Por eso ha propuesto un nuevo Reglamento con medidas más duras: plazo máximo de 30 días (con excepciones limitadas) y sanciones automáticas por impago. Y seguiremos trabajando en Europa. Ahora desde más frentes: a través de Pimec, entraremos en el Comité Económico y Social de la UE.
Pero el camino en Bruselas no será fácil. La realidad es que los Estados miembros presentan situaciones muy dispares en materia de morosidad: países con tradición de pago riguroso frente a otros con tolerancia estructural al retraso.
Esto implica una batalla de intereses cruzados, donde no todos los gobiernos ni todos los sectores económicos están a favor de endurecer las reglas.
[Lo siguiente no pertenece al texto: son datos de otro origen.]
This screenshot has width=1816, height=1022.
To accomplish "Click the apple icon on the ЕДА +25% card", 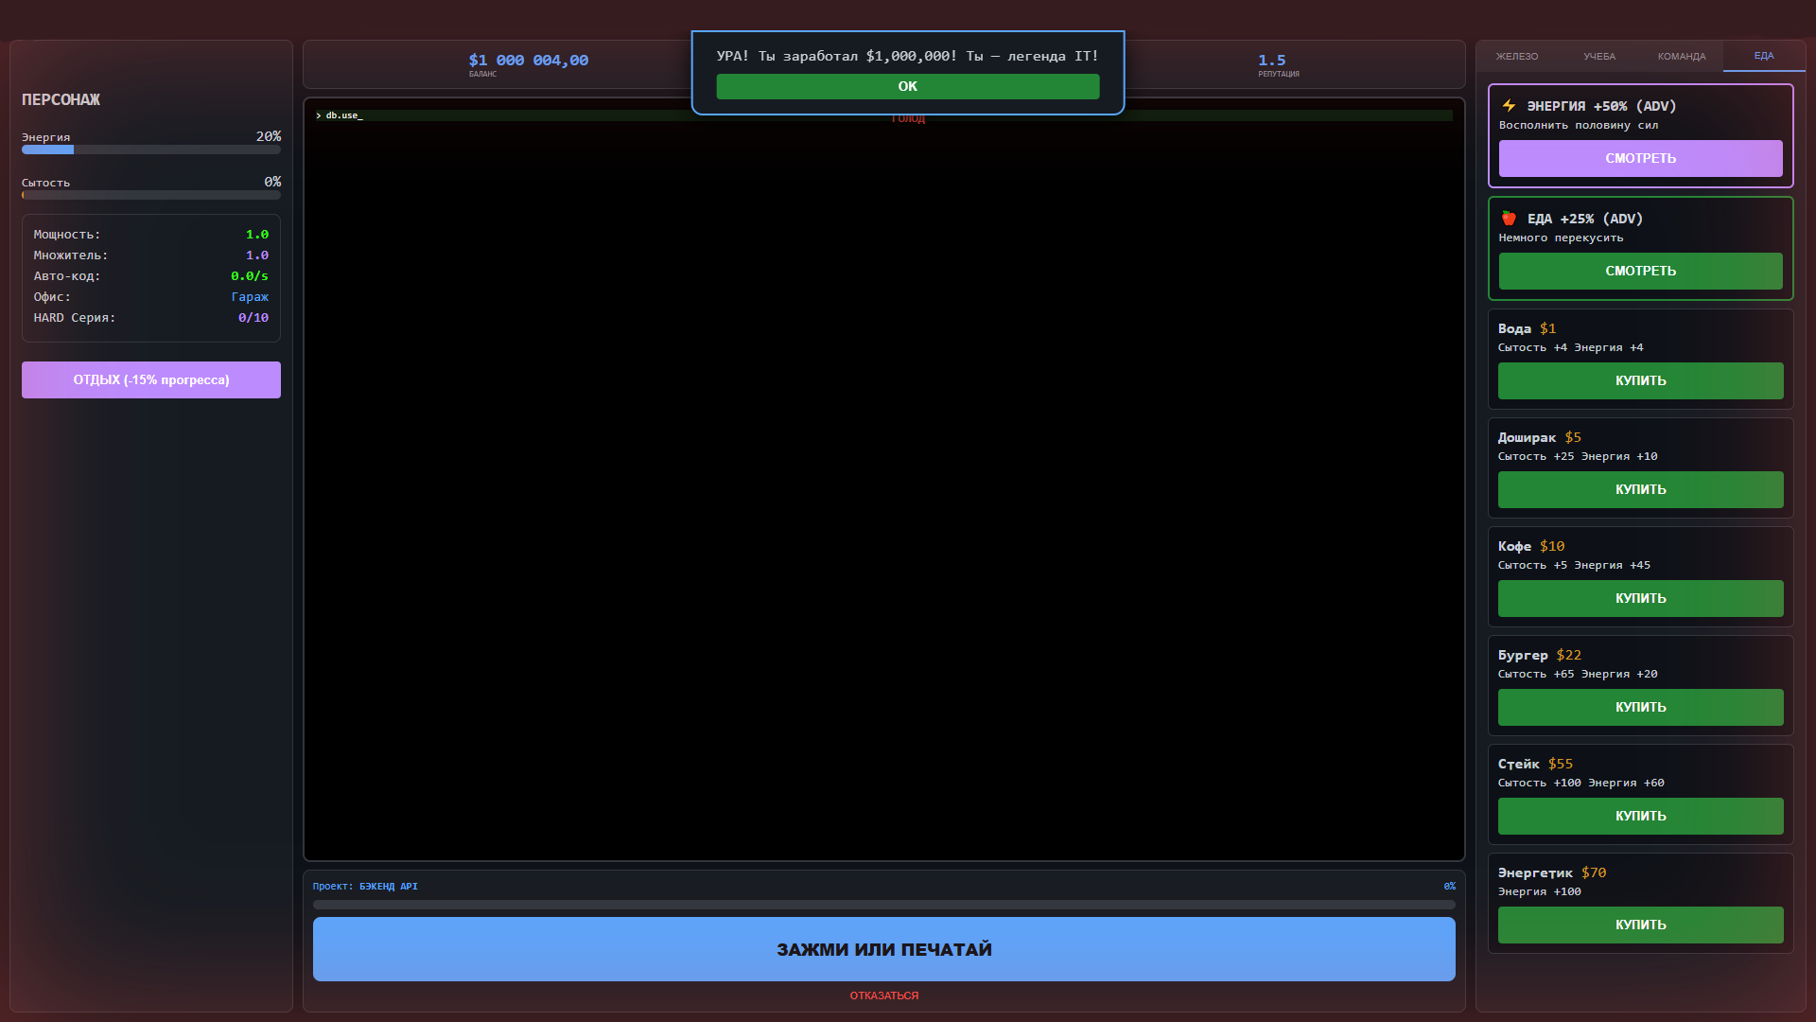I will pyautogui.click(x=1508, y=218).
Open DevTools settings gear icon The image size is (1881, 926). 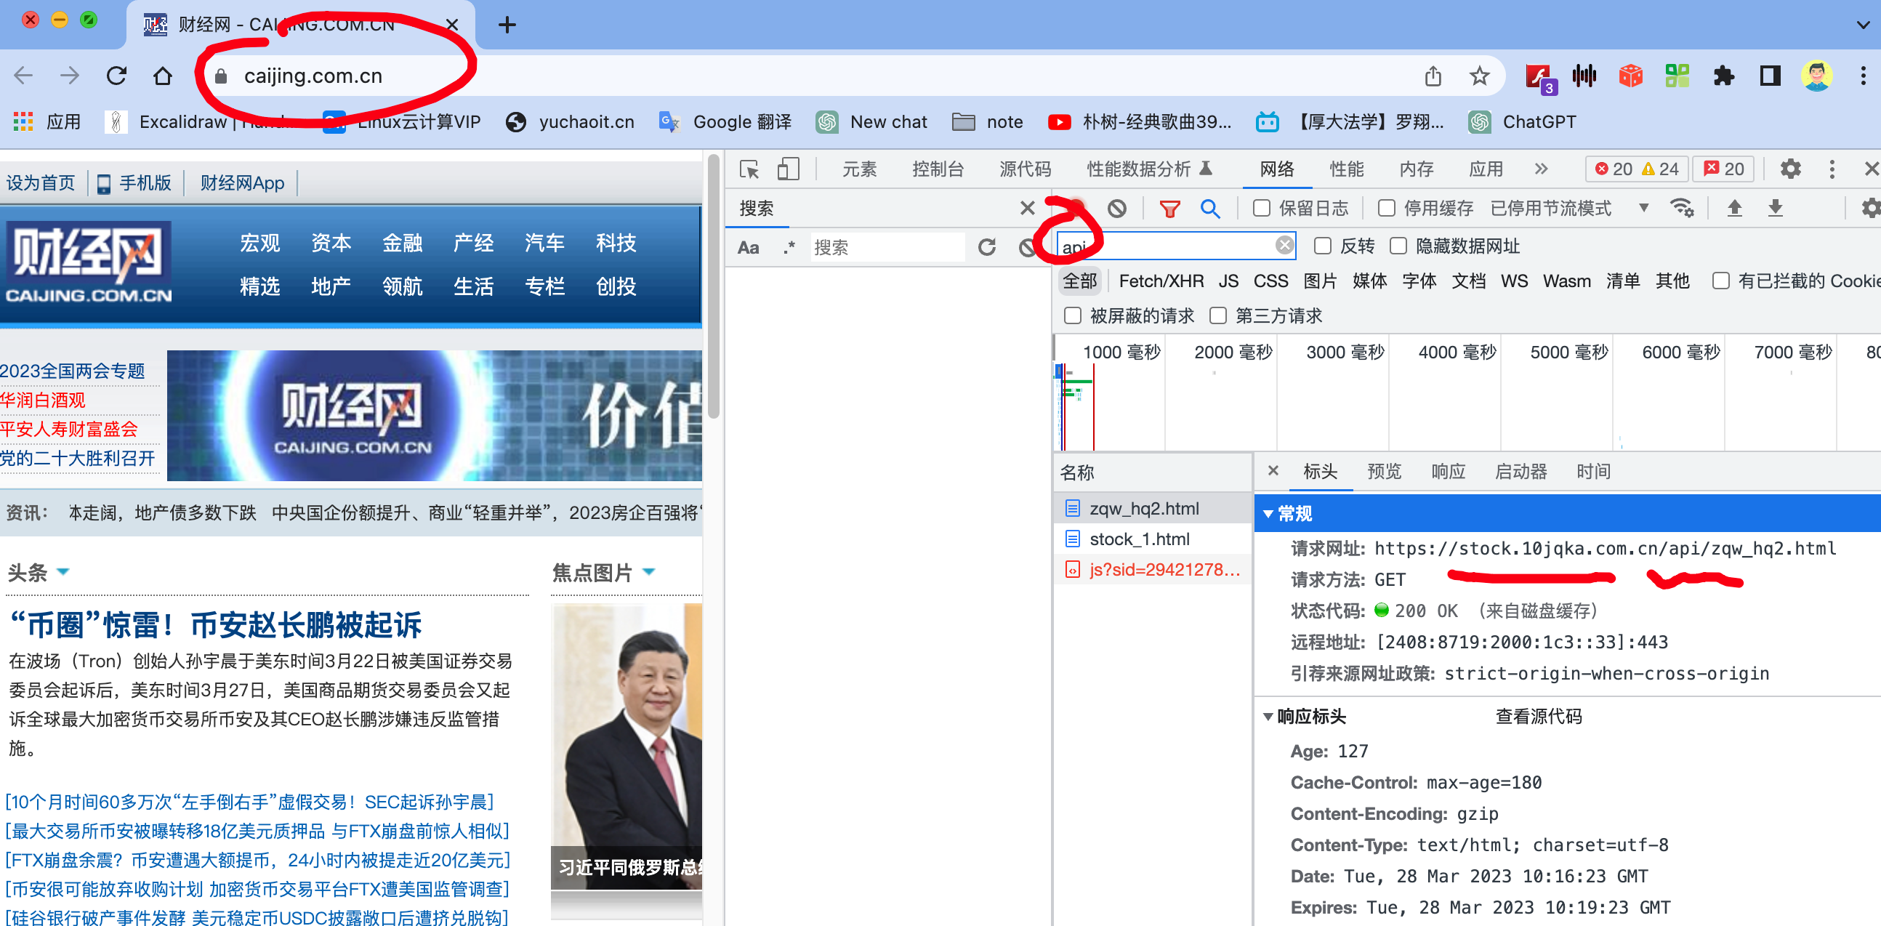[x=1790, y=169]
Por eso, España debe alzar la voz con claridad, defendiendo una normativa europea ambiciosa que proteja a las pymes y castigue de verdad a los morosos.
Ahora bien, incluso con un reglamento más exigente, el problema no se resolverá si no se actúa con contundencia a nivel nacional. Nuestro país necesita reforzar su sistema de control y sanción, dotar de medios reales a los mecanismos de vigilancia y promover una auténtica cultura del pago responsable.
Iniciativas como el Sello de Pago Responsable son más que simbólicas: son un instrumento para visibilizar quién juega limpio y quién no. En un contexto de inflación, financiación cara e incertidumbre global, cobrar en plazo ya no es una ventaja competitiva: es una condición mínima para sobrevivir.
La competitividad no se construye solo con fondos europeos o digitalización. Se construye con reglas justas, cumplimiento efectivo y responsabilidad compartida. Y eso empieza por lo más básico: pagar cuando toca.